== YOUR INSTRUCTIONS ==
Copy out each line below that contains the string "should".

== EXCERPTED DATA ==
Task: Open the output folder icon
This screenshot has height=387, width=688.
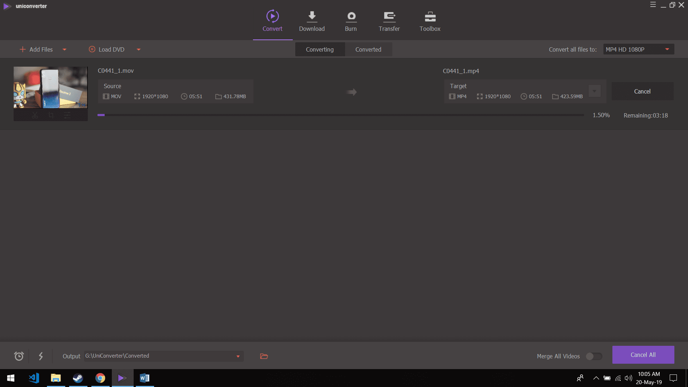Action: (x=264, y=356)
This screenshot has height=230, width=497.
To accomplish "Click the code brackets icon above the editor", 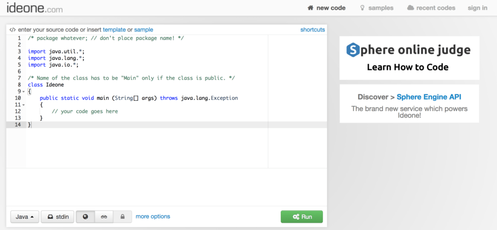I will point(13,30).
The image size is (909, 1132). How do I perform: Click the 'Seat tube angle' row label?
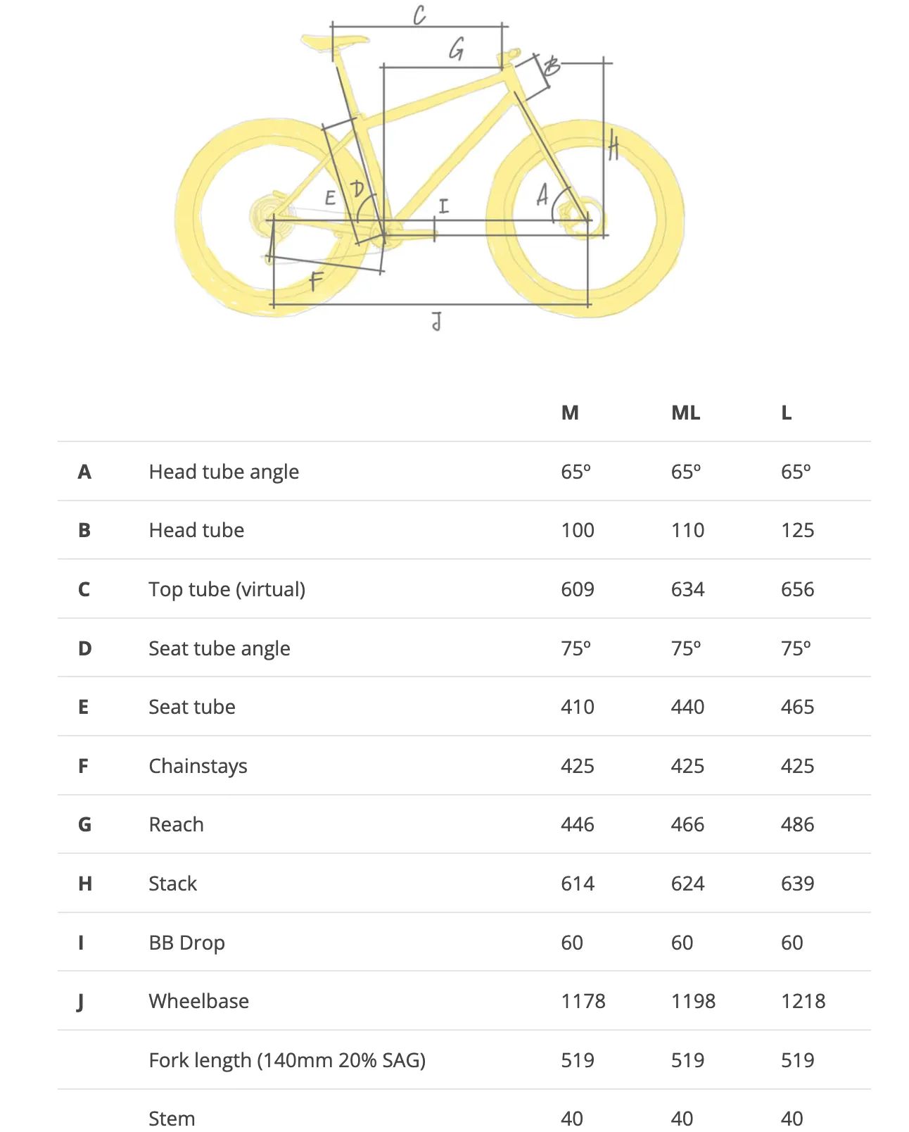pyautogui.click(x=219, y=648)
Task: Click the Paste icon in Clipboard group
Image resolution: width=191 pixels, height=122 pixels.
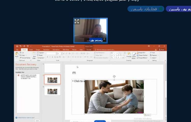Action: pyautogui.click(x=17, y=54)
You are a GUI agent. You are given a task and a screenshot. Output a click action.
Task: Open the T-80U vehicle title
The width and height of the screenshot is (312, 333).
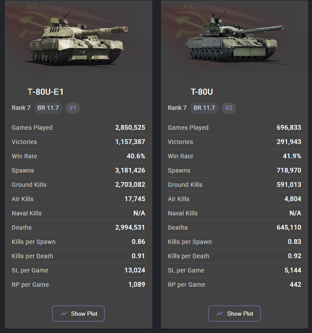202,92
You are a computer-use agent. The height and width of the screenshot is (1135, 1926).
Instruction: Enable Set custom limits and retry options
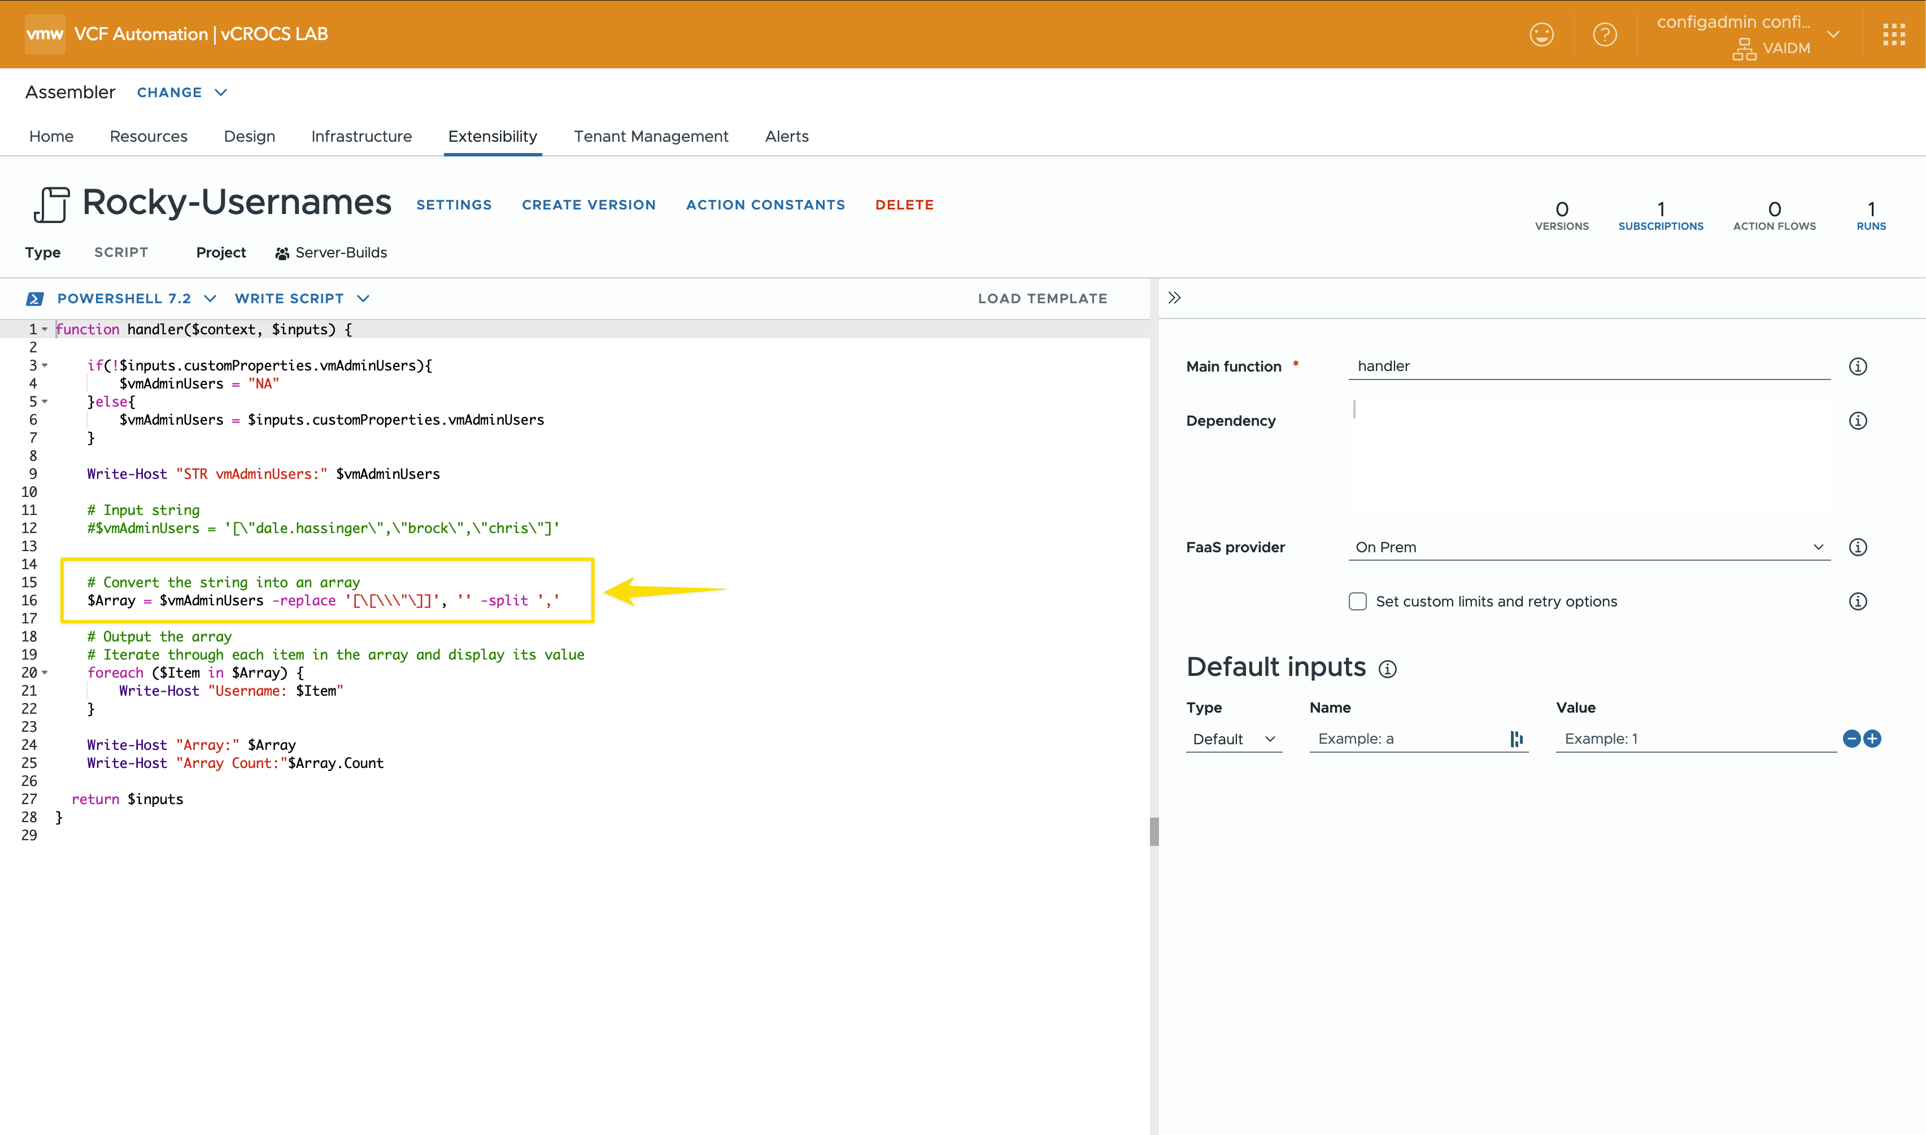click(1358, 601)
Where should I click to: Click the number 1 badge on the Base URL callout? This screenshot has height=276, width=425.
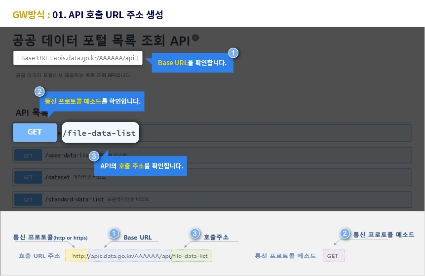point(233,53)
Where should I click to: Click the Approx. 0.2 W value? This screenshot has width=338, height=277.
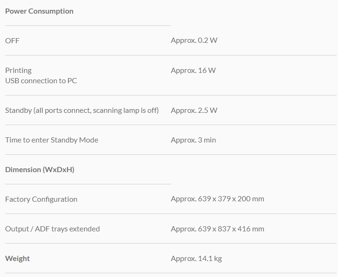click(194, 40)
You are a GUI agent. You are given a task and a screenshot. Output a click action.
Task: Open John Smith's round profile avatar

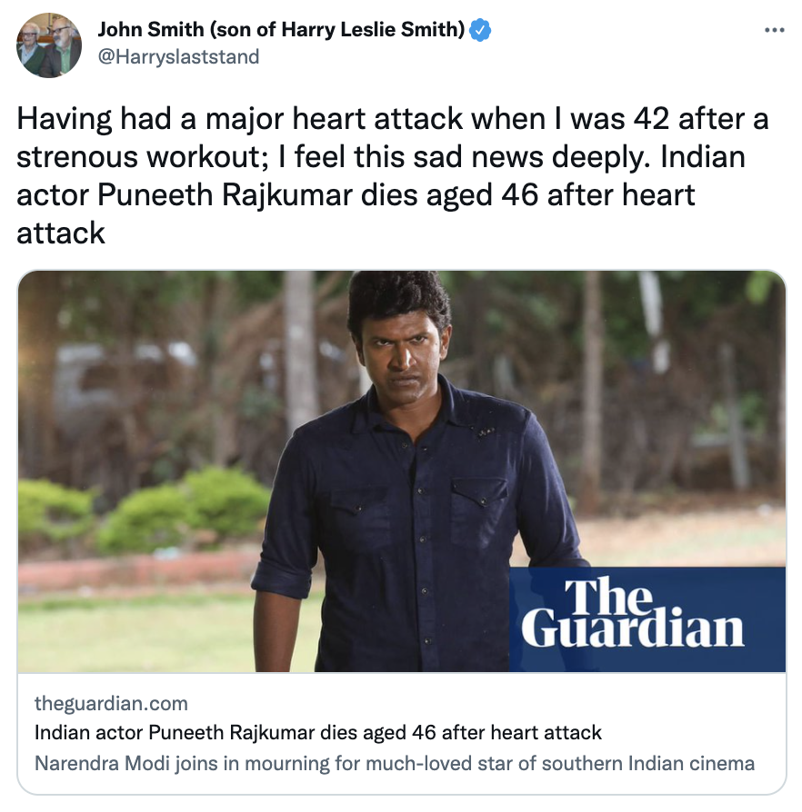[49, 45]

== COMPLETE RESPONSE ==
Where should I click to: Click the number 1 badge on the Base URL callout? This screenshot has height=276, width=425.
Where should I click to: Click the Approx. 0.2 W value? This screenshot has width=338, height=277.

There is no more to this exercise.